[Start of Attachment]

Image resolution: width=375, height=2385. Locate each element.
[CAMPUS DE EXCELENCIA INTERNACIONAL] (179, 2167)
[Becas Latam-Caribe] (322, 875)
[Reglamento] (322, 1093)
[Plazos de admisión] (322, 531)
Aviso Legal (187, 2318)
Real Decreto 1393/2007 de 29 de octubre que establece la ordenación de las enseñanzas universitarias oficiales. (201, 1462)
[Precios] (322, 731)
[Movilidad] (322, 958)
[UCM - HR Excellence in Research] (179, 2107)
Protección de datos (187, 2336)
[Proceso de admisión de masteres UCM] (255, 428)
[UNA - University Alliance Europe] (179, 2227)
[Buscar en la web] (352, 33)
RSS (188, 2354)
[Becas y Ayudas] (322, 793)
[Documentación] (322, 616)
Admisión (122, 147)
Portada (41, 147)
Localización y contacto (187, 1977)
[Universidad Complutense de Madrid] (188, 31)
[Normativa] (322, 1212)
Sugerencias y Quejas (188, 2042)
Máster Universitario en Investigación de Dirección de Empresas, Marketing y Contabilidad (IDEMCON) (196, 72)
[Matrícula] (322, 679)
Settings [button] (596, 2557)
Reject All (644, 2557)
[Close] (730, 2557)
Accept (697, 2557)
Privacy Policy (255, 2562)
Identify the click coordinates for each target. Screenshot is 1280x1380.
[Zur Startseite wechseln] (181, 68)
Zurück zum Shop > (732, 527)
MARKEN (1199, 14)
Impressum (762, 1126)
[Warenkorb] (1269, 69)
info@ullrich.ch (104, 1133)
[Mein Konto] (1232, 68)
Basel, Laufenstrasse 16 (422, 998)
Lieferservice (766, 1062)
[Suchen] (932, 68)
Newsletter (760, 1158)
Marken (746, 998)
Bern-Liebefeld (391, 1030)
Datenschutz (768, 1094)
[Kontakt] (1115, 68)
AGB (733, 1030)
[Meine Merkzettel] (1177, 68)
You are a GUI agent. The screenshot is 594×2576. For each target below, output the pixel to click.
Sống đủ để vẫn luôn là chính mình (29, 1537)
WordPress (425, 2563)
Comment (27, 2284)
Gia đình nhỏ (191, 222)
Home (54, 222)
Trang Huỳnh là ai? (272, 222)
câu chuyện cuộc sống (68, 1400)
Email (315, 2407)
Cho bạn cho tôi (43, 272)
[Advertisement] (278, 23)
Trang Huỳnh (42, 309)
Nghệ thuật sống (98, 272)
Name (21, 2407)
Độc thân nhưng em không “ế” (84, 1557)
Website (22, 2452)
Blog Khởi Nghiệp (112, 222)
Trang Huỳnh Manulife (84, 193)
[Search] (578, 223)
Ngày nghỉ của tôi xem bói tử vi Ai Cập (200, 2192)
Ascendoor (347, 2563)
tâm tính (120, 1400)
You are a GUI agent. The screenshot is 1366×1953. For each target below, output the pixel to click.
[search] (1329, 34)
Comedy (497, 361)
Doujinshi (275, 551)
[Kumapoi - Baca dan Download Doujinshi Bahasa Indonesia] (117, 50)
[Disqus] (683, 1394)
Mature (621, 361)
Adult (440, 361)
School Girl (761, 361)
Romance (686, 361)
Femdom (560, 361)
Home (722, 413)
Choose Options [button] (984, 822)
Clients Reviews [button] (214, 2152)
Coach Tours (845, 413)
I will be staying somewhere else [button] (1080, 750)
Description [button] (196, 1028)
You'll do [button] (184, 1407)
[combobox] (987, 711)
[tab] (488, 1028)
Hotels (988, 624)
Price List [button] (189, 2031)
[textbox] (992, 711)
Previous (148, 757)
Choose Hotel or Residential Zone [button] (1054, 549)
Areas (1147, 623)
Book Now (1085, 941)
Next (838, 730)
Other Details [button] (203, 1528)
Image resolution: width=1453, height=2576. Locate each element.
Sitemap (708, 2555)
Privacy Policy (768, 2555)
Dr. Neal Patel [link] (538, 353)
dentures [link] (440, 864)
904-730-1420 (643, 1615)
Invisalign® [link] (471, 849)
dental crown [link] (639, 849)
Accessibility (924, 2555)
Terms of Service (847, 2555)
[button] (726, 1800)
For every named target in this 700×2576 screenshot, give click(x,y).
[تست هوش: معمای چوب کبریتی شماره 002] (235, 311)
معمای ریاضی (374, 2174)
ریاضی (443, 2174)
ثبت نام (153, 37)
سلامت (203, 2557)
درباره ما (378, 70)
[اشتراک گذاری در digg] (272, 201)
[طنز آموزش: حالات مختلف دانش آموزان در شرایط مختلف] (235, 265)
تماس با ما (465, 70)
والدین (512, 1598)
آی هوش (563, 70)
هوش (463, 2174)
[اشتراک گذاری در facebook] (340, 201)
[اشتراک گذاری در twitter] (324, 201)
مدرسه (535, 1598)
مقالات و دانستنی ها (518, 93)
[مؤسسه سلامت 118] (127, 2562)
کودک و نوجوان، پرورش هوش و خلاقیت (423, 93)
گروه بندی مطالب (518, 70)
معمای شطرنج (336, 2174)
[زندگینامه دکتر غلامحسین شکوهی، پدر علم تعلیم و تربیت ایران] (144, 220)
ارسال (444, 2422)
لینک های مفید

[End of Attachment]

» **WORK REQUEST**
Please, from the entries above, set down exactly the lines from the one containing "[Buscar en la web] (352, 33)" through the one containing "Sugerencias y Quejas (188, 2042)", and only those.

» **COMPLETED TASK**
[Buscar en la web] (352, 33)
RSS (188, 2354)
[Becas y Ayudas] (322, 793)
[Documentación] (322, 616)
Admisión (122, 147)
Portada (41, 147)
Localización y contacto (187, 1977)
[Universidad Complutense de Madrid] (188, 31)
[Normativa] (322, 1212)
Sugerencias y Quejas (188, 2042)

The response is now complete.